You said "someone isn't there to exploit your weakness in other games" as compared to fighting games.

You play a DOTA game and you go Mid solo against an experienced player. He will figure out that you are bad at last hitting, bad at denying, bad at positioning, bad at creep management, bad at rune control, bad at bottle crowing and he will exploit all these weaknesses to destroy you over and over in lane. Then he will communicate to his players that his lane opponent is a bad player and everytime the opposing team sees you on the map they will target you to feed on you. Then you will end up with a 0-10 score, yelled at by teammates and lose the game because your weaknesses were exploited.
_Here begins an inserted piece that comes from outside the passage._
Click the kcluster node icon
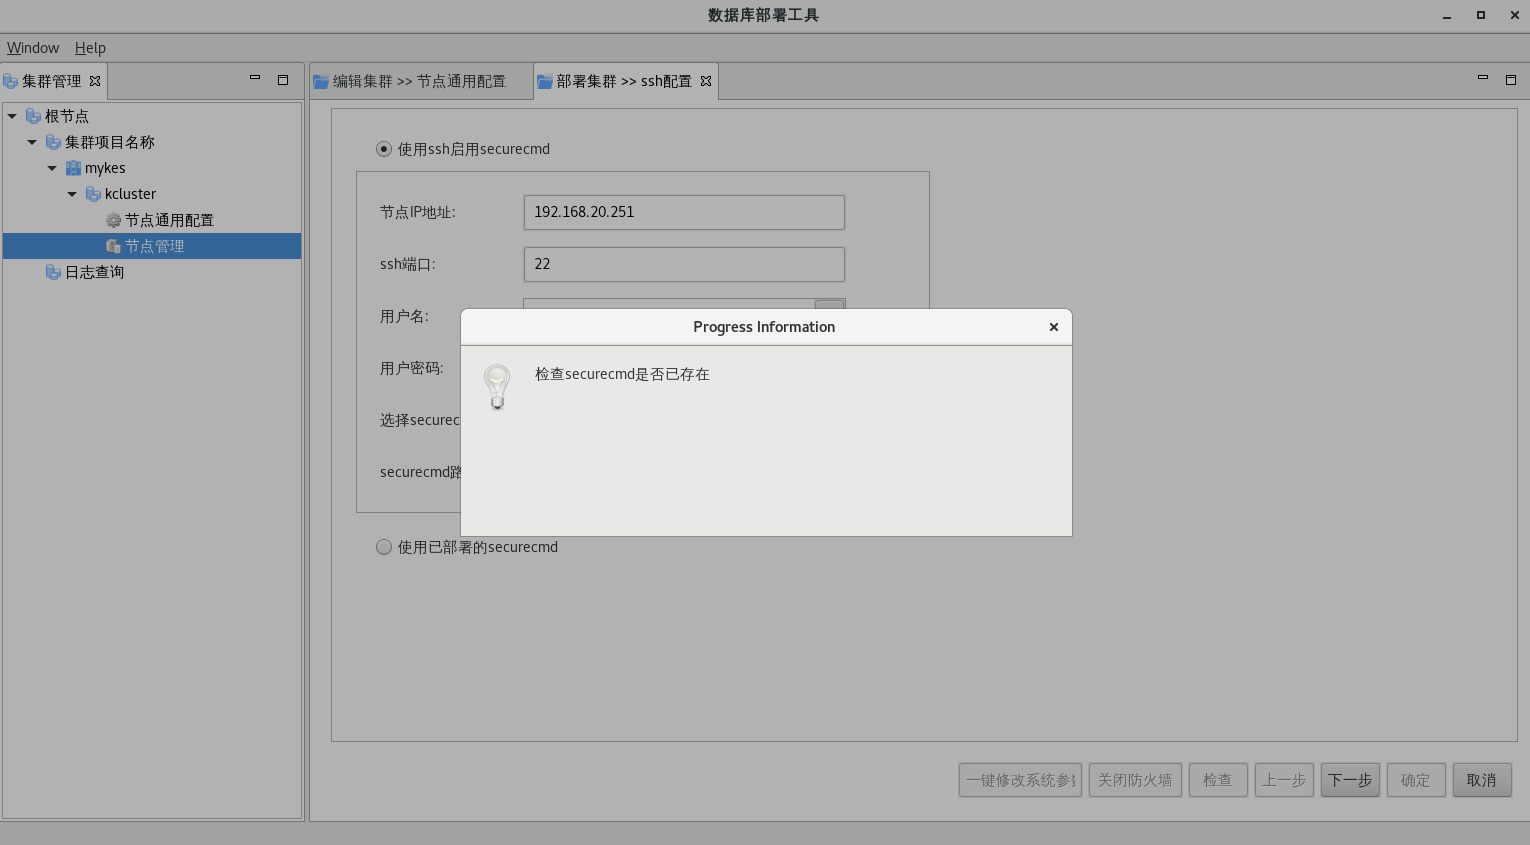 pyautogui.click(x=93, y=194)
Then to pile on they will trash talk you in All Chat along with your own teammates so it becomes a 9 man gang that exists only to berate you into uninstalling the game.

The higher the skill difference, the more exploitation occurs. MOBAs are shark infested waters where if they get a whiff of a bad player they descend upon that prey really quickly and exploit the power level difference dramatically. They keep punishing you until you GG out of the game.
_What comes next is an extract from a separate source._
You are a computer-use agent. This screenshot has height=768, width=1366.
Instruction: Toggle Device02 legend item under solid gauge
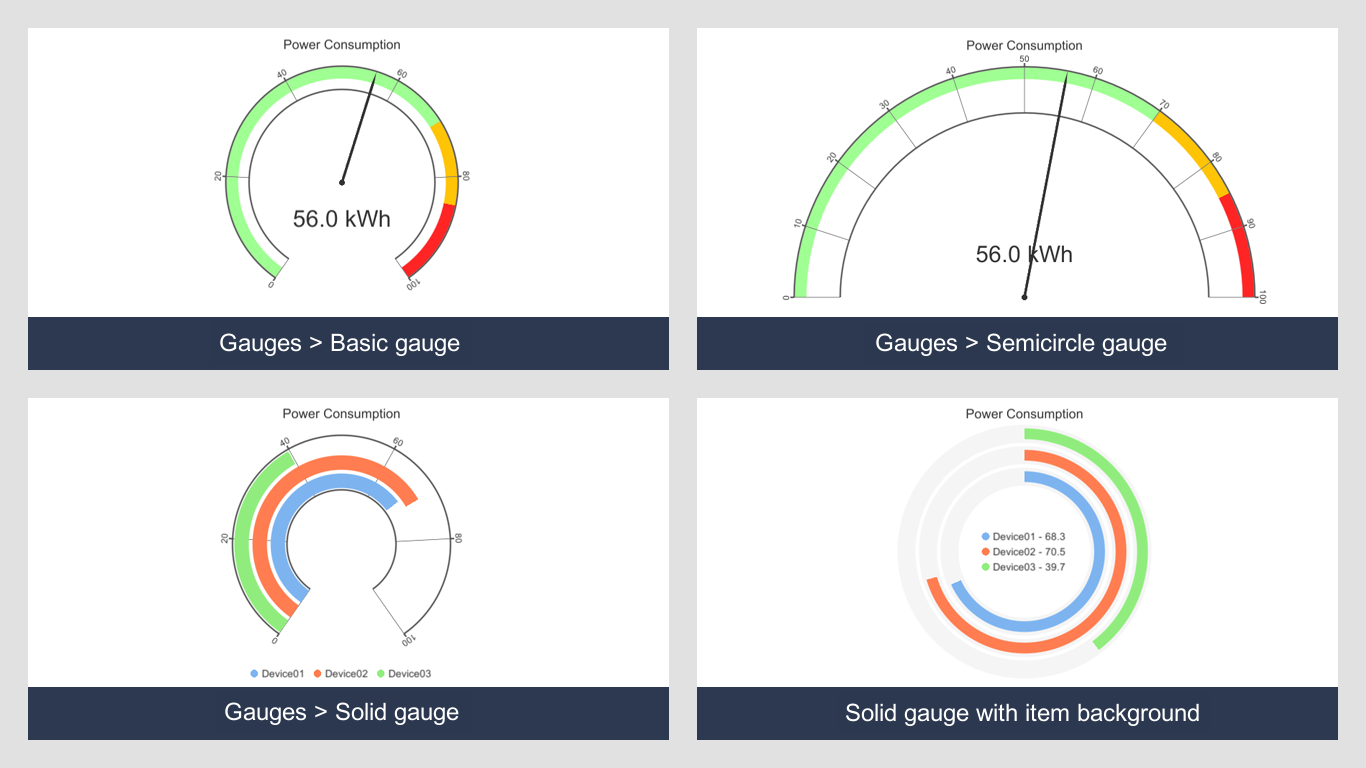pos(341,674)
This is even more so in strategy 1v1 games like Starcraft where you can't even mitigate your weaknesses by getting carried by better teammates. Strategy games are made to exploit and capitalize on other player's weaknesses.
 

Azure J

Member
or shooters, or any form of competitive game

This is a bit of a strong tangent I'm about to go on, but it's something I genuinely find fascinating despite not being limited to people approaching fighting games.

Remember how I told you all I was lurking Splatoon stuff recently? I checked out Squidboards a few days back and saw an interesting topic in there where people were decrying people investigating/exploring the game's demo for understanding on how to play optimally, calling it a search for "exploits". More specifically, everyone was arguing that the use of the word "tech" (as in techniques/going to the lab for tech) as a catch all for any discovered techniques or optimizations of play has a poor connotation that's linked to negative aspects of Smash and FG communities due to the metas that develop around these techniques not being things that are given to you as basics. I was quite honestly baffled and wondered why there's such a strong reaction against developing or even understanding/accepting competitive edges from player bases of games where the overall goal of said games is one that encourages that competition.
 

Tripon

Member
This is a bit of a strong tangent I'm about to go on, but it's something I genuinely find fascinating despite not being limited to people approaching fighting games.

Remember how I told you all I was lurking Splatoon stuff recently? I checked out Squidboards a few days back and saw an interesting topic in there where people were decrying people investigating/exploring the game's demo for understanding on how to play optimally, calling it a search for "exploits". More specifically, everyone was arguing that the use of the word "tech" (as in techniques/going to the lab for tech) as a catch all for any discovered techniques or optimizations of play has a poor connotation that's linked to negative aspects of Smash and FG communities due to the metas that develop around these techniques not being things that are given to you as basics. I was quite honestly baffled and wondered why there's such a strong reaction against developing or even understanding/accepting competitive edges from player bases of games where the overall goal of said games is one that encourages that competition.

Its just people complaining about people who already want to get ahead.
 

Dahbomb

Member
This is a bit of a strong tangent I'm about to go on, but it's something I genuinely find fascinating despite not being limited to people approaching fighting games.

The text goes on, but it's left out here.